Sunday 22 February 2009

50% hit rate for art popsters

(Morning Star, Friday 20 February 2009)

Album review

Franz Ferdinand, Tonight: Franz Ferdinand
(Domino Records)

A LOVELY bunch of boys making the kind of angular artpop that fills indie disco floors and makes all the girls swoon, Franz Ferdinand are one of the better bands to come out of Britain in the last decade.

There's plenty to recommend them, but on this, their third studio album, it would be naive to avoid the obvious - there's something missing.

Oh, the singalong pop choruses are there.
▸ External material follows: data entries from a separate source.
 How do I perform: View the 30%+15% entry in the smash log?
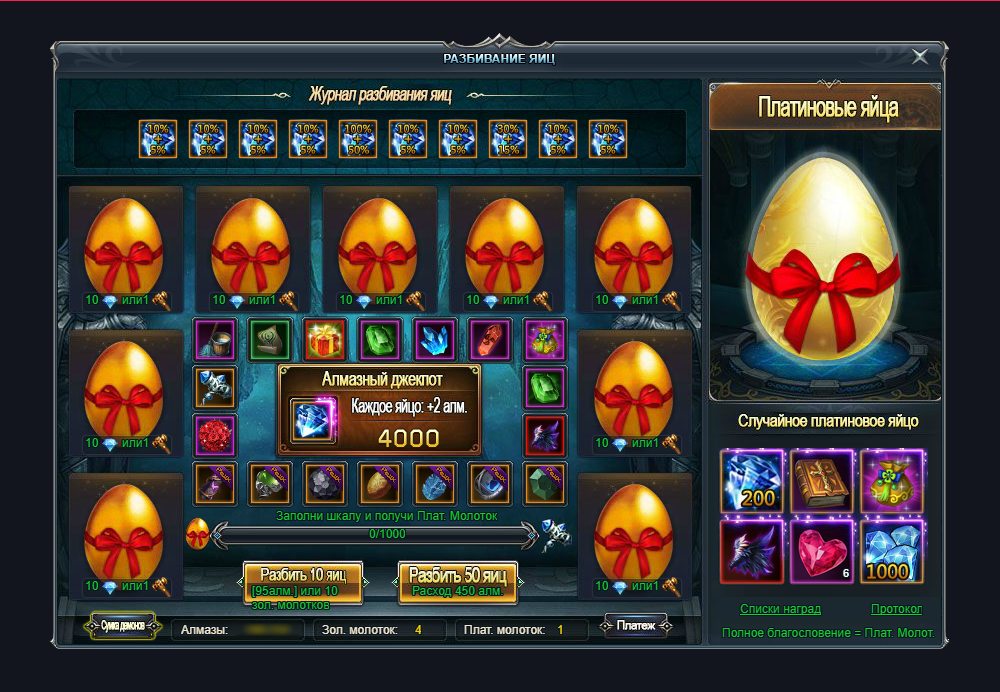(x=508, y=139)
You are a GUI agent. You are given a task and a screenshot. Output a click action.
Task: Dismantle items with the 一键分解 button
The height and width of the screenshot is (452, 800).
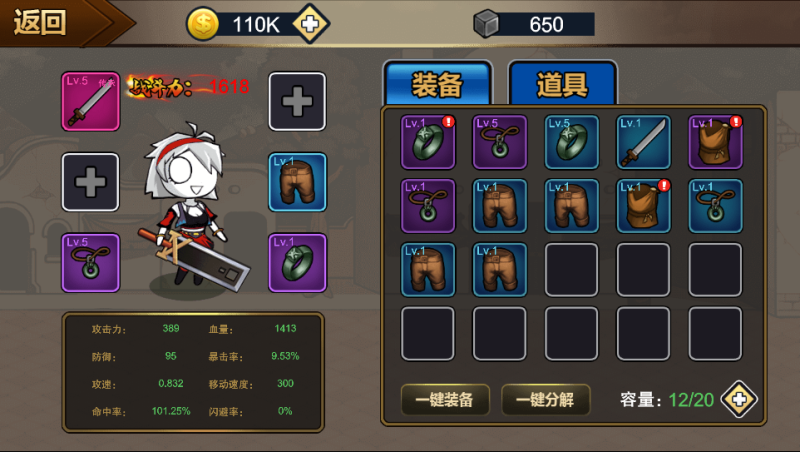[545, 400]
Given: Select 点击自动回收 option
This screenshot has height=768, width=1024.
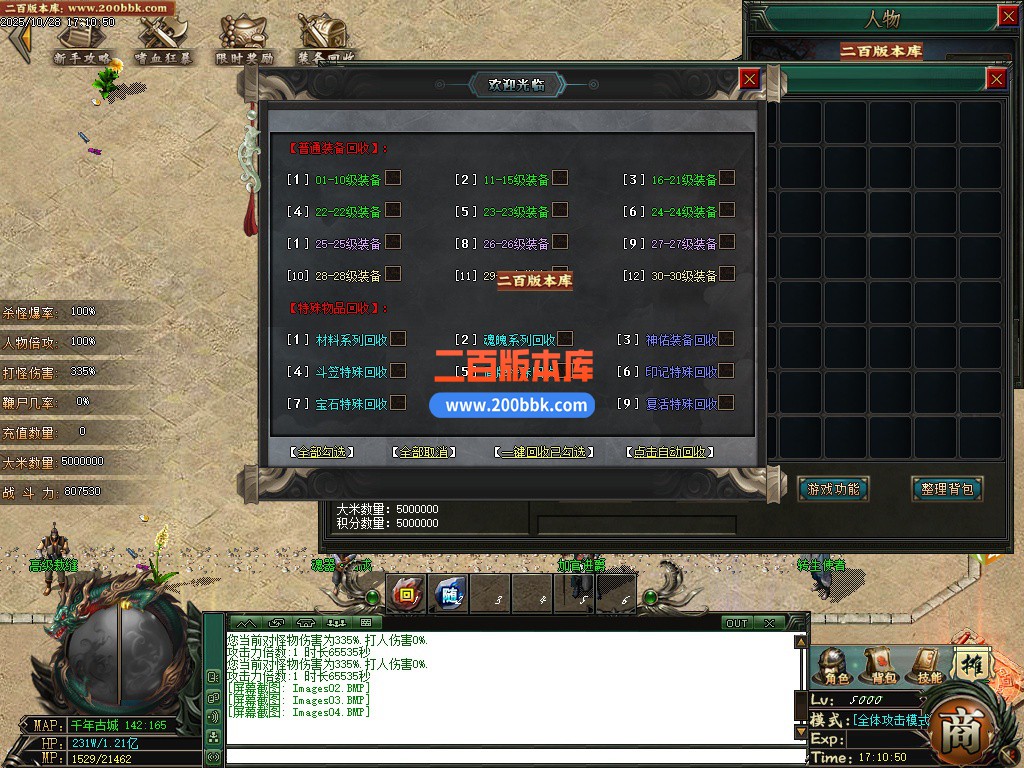Looking at the screenshot, I should pyautogui.click(x=669, y=452).
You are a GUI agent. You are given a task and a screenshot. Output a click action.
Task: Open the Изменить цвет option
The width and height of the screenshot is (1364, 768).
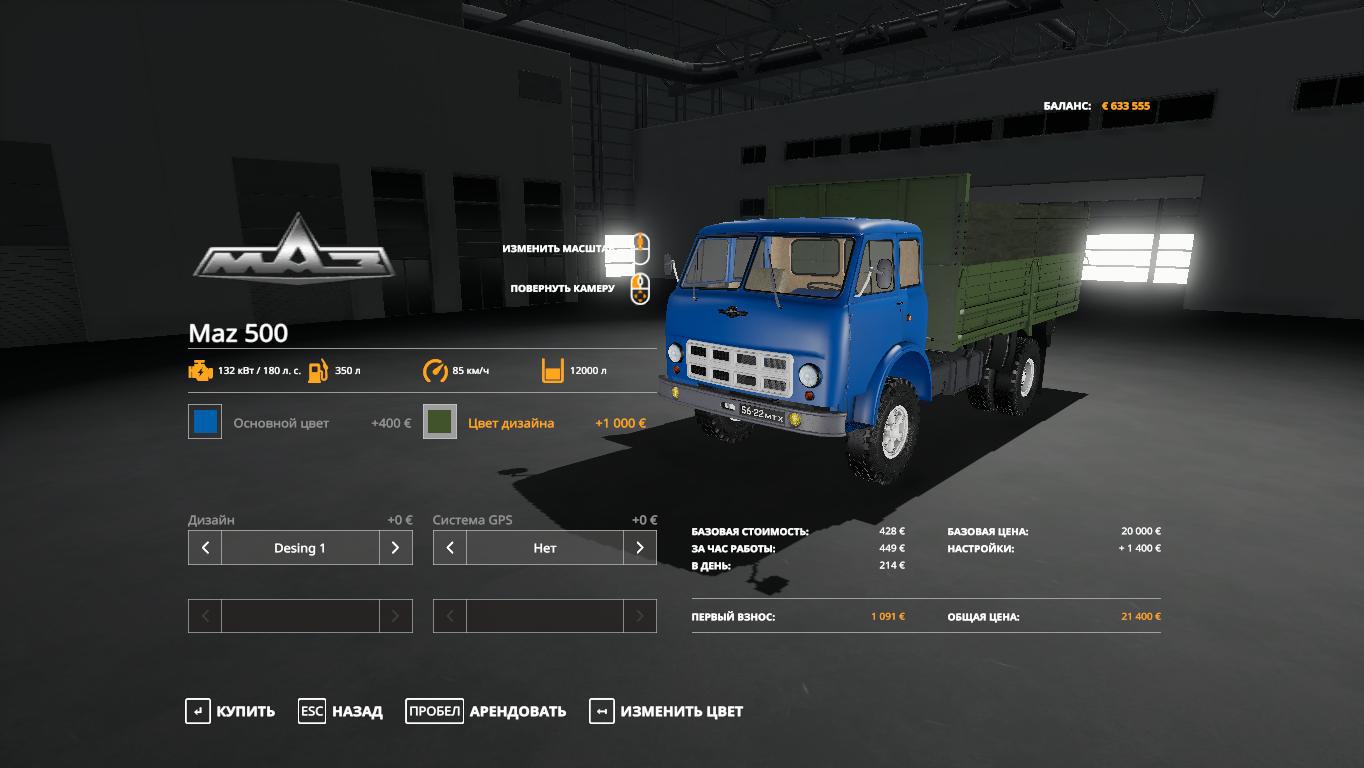pyautogui.click(x=666, y=712)
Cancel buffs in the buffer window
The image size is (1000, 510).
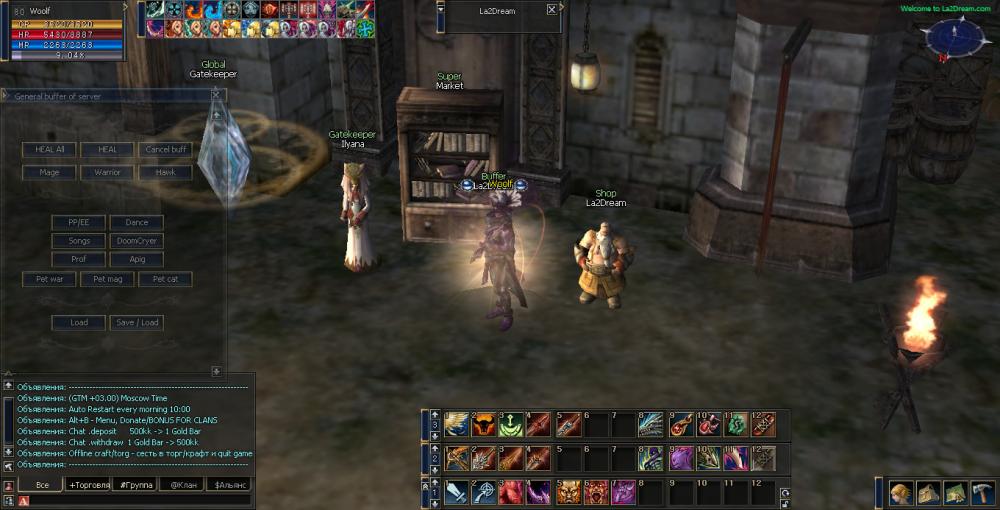(x=165, y=149)
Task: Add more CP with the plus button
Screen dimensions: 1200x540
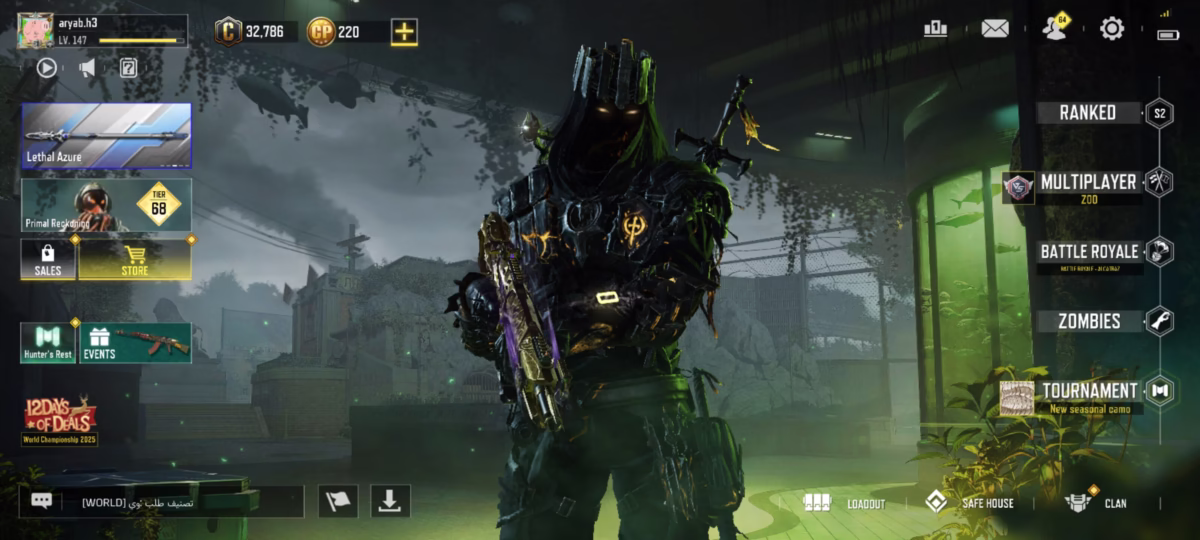Action: click(404, 32)
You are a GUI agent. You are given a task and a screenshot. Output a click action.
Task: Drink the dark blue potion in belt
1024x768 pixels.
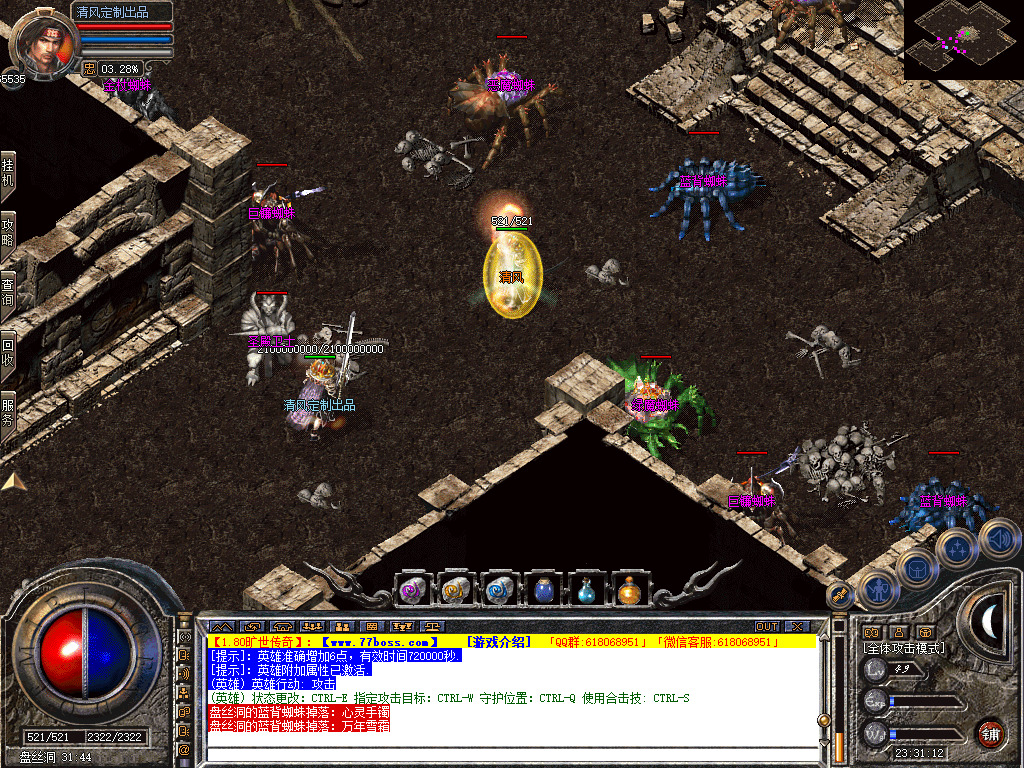tap(543, 590)
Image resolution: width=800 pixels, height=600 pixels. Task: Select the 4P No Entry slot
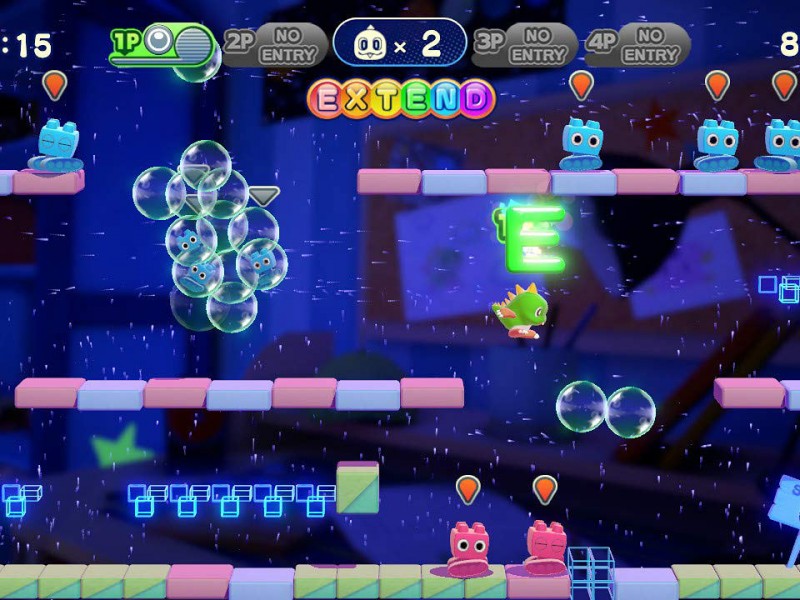point(637,44)
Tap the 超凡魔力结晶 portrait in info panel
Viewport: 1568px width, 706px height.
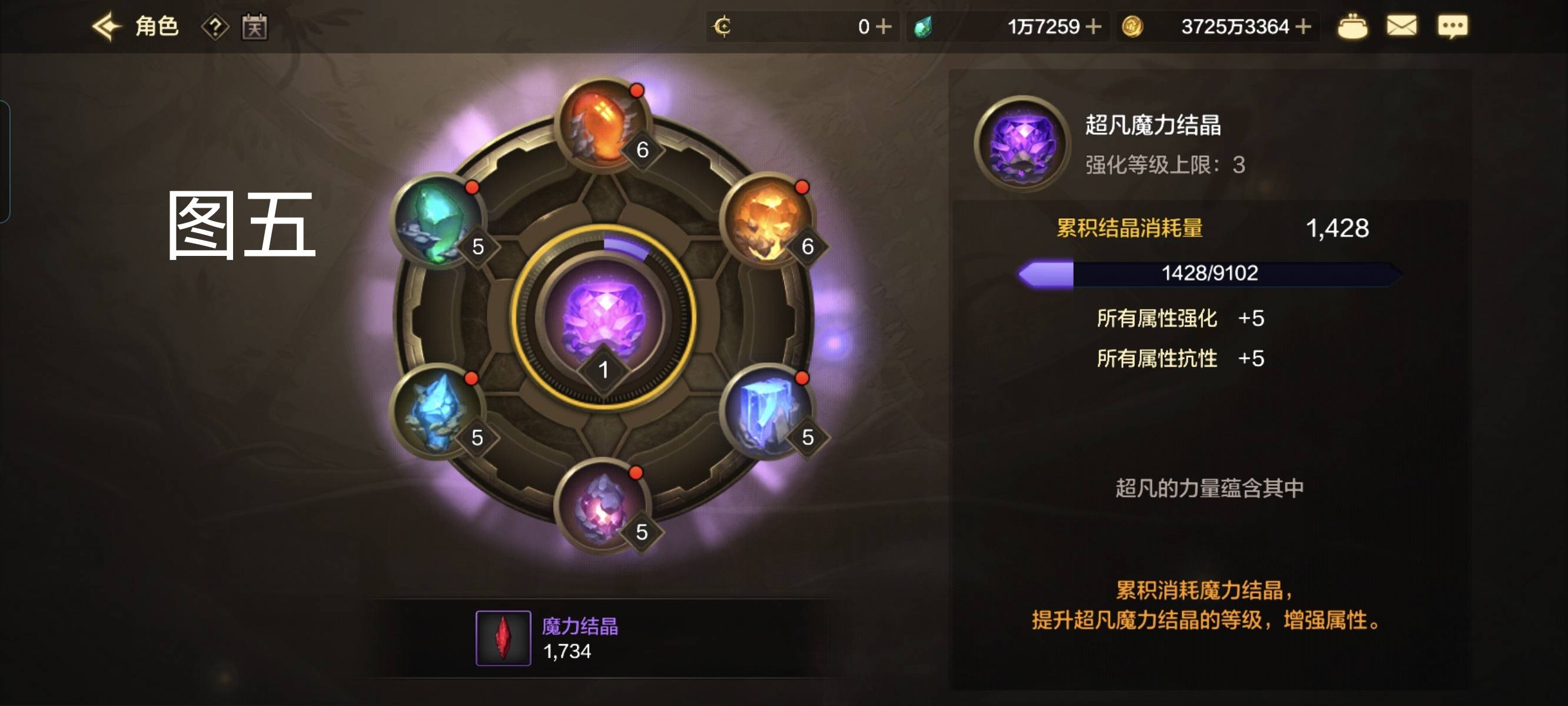(1022, 144)
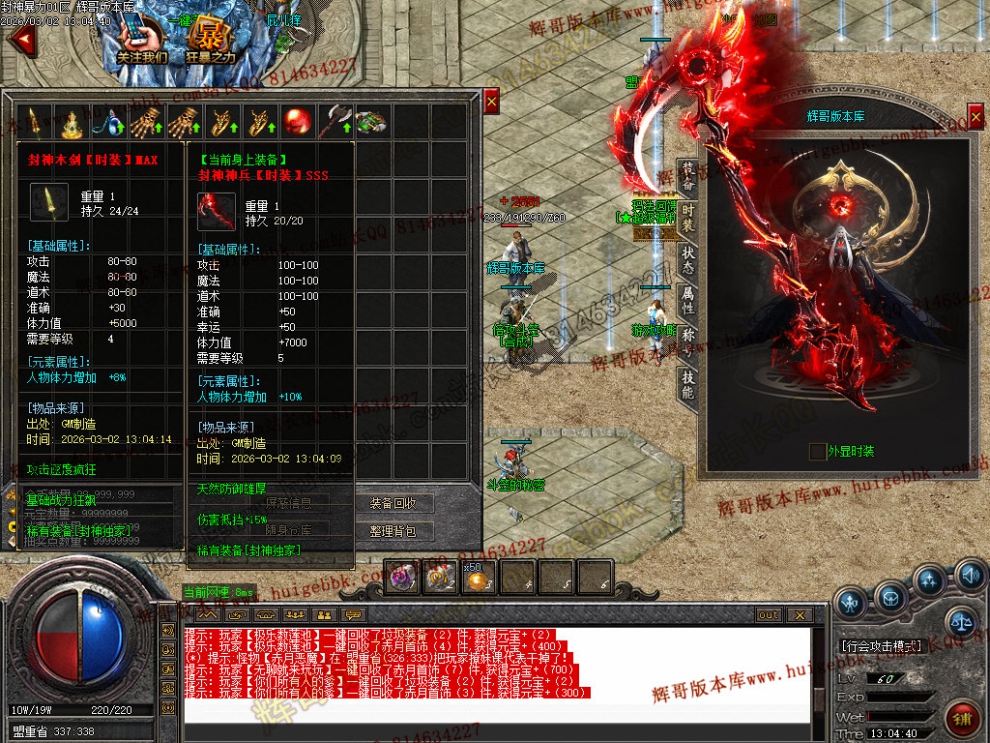Select the red orb item in bag
The height and width of the screenshot is (743, 990).
tap(297, 122)
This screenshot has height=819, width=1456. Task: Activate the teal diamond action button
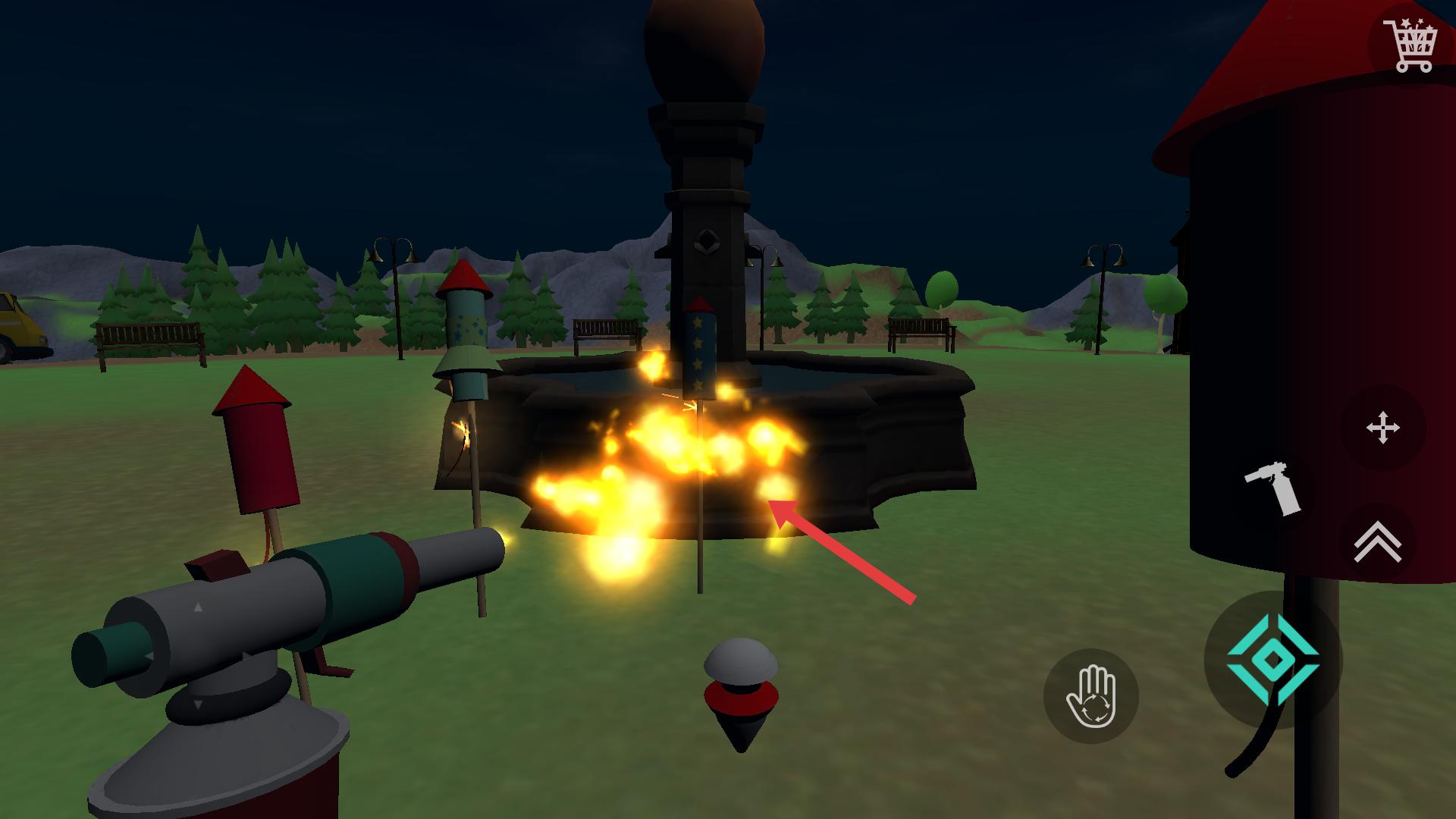coord(1273,661)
On No You Girls Never Know, Alex Kapranos's distinctive Scottish burr takes on a more overt Matinée style, drawling a disaffected "Kiss me/Flick your cigarette then kiss me" before pounding out the flawless chorus, "No you girls never know ... how you make a boy feel."

But for every Bite Hard, shot through with Nick McCarthy's signature jagged guitar, there's a Twilight Omens, uncomfortably bringing eau de Abba into the Franz fold, or worse, the instantly forgettable What She Came For.

With about a 50 per cent hit rate, Tonight: Franz Ferdinand is a success indeed in today's music climate.

But for these lovely boys, it's way off the mark from what fans have come to expect.